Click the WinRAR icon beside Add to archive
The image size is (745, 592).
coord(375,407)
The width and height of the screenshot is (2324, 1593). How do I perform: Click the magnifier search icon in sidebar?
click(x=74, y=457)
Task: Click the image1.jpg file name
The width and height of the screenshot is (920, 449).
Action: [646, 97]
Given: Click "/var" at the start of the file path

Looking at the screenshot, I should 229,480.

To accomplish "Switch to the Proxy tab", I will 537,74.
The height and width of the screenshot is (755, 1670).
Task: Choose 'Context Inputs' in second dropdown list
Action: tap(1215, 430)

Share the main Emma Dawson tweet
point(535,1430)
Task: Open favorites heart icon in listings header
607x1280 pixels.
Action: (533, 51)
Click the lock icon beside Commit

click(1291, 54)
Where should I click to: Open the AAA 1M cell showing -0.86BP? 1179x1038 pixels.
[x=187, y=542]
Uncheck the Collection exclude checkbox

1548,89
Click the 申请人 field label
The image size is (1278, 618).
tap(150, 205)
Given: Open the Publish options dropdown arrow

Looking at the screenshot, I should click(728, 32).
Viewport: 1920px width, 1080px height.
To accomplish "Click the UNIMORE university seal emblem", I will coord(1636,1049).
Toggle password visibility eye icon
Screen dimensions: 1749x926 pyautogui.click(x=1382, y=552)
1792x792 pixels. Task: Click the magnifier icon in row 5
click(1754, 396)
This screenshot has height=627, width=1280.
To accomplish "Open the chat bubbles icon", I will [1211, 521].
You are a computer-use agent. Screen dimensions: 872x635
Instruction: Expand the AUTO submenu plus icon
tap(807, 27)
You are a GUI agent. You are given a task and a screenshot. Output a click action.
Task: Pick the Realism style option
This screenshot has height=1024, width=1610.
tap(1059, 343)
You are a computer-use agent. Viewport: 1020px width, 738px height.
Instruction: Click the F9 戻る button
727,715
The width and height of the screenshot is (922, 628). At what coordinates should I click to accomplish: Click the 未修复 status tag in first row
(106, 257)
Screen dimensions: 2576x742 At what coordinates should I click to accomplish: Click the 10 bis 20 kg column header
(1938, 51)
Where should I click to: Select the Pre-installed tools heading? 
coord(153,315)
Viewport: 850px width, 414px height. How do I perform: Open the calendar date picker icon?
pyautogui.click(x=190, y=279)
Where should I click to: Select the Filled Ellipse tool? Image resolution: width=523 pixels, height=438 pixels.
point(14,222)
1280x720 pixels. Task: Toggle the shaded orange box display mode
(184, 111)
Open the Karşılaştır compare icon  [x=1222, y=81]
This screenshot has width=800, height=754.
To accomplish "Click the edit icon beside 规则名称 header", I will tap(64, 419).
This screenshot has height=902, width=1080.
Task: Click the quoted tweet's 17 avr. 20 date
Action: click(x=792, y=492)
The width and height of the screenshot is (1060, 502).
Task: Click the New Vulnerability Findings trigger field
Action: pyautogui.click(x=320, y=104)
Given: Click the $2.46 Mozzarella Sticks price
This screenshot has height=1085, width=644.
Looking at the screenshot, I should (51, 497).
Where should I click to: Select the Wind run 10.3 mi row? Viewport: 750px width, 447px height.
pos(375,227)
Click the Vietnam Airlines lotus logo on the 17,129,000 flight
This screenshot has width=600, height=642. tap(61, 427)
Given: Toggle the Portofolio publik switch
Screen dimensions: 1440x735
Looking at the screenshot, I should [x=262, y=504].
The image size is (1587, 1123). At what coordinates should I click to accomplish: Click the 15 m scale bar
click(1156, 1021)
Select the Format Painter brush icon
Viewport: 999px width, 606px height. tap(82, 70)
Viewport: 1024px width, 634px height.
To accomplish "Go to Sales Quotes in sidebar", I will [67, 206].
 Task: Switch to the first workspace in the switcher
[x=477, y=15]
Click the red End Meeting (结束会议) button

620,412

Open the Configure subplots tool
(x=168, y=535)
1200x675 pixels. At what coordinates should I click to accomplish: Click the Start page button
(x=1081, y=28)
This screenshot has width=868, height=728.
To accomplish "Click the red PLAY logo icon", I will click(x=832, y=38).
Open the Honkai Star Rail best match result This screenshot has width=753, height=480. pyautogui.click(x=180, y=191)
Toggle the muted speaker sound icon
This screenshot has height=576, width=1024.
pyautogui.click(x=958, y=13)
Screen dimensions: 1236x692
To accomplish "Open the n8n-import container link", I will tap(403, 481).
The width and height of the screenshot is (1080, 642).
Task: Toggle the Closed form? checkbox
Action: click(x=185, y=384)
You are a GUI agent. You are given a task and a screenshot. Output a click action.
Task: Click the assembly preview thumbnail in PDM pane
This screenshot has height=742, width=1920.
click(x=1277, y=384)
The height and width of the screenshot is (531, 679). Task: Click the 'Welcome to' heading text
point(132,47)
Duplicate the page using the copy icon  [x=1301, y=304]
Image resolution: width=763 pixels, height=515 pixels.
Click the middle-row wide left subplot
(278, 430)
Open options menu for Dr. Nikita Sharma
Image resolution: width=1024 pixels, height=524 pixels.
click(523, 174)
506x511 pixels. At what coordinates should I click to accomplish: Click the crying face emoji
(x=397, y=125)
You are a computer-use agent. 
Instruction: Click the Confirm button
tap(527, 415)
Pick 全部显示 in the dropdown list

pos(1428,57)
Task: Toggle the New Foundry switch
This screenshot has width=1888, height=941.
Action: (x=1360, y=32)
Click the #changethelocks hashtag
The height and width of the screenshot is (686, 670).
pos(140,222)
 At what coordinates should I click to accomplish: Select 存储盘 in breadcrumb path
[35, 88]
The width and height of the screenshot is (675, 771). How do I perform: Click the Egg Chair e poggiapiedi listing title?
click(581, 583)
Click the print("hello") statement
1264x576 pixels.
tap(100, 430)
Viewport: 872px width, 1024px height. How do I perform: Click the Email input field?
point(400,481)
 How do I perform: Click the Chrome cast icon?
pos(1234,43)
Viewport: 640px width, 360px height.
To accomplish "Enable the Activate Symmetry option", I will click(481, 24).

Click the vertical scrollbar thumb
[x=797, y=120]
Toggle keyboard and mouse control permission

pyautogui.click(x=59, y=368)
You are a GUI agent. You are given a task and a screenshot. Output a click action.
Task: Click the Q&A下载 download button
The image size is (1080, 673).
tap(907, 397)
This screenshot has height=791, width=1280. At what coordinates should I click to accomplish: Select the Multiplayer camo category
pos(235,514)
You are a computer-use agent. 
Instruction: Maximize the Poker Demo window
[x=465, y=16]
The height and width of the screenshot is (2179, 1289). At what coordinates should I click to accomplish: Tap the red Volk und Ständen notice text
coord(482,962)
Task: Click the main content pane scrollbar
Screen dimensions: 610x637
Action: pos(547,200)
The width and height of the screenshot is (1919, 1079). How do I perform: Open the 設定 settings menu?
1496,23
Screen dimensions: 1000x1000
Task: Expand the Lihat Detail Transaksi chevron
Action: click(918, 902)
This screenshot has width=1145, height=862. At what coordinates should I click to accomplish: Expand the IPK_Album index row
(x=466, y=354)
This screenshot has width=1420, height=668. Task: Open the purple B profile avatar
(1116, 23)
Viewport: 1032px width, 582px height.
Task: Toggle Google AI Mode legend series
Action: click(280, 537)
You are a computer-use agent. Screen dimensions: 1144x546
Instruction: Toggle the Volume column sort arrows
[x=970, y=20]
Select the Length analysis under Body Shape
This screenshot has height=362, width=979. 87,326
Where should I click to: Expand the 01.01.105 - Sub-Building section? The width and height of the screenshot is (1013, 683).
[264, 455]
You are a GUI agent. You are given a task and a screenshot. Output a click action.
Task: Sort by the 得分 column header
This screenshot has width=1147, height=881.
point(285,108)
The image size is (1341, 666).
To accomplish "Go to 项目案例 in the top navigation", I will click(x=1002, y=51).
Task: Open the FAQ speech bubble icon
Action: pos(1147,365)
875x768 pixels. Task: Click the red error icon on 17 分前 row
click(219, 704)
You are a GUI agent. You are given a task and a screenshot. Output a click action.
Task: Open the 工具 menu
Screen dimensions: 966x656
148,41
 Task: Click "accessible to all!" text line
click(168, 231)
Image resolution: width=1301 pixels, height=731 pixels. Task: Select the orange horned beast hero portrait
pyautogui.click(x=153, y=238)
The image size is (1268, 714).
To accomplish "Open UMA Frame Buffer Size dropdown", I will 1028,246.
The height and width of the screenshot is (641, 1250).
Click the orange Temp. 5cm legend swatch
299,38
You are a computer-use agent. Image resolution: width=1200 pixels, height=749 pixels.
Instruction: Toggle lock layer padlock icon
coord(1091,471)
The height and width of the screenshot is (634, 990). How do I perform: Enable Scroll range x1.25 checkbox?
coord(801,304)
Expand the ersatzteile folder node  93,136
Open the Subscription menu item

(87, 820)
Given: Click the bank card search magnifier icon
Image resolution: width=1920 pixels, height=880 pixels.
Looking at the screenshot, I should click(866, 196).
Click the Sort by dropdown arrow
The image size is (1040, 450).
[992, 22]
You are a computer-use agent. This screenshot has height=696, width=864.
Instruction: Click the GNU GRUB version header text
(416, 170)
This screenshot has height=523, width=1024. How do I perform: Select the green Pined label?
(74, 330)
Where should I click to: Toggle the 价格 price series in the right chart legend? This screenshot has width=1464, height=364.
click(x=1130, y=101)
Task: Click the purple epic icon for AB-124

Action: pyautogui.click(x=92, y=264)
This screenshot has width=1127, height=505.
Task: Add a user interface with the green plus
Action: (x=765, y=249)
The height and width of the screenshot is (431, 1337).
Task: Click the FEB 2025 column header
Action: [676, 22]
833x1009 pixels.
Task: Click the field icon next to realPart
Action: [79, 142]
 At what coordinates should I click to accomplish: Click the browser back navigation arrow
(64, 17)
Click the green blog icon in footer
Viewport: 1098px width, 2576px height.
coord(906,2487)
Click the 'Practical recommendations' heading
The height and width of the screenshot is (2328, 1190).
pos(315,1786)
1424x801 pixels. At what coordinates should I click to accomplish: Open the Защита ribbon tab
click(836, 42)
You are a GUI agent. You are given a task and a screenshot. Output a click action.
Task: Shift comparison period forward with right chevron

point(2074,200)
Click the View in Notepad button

:: Task brief ::
Filter the entries above down to the lines that hold the word "pane", and copy those lines.

:: Exercise answer ::
Task: Click the assembly preview thumbnail in PDM pane
Task: Click the main content pane scrollbar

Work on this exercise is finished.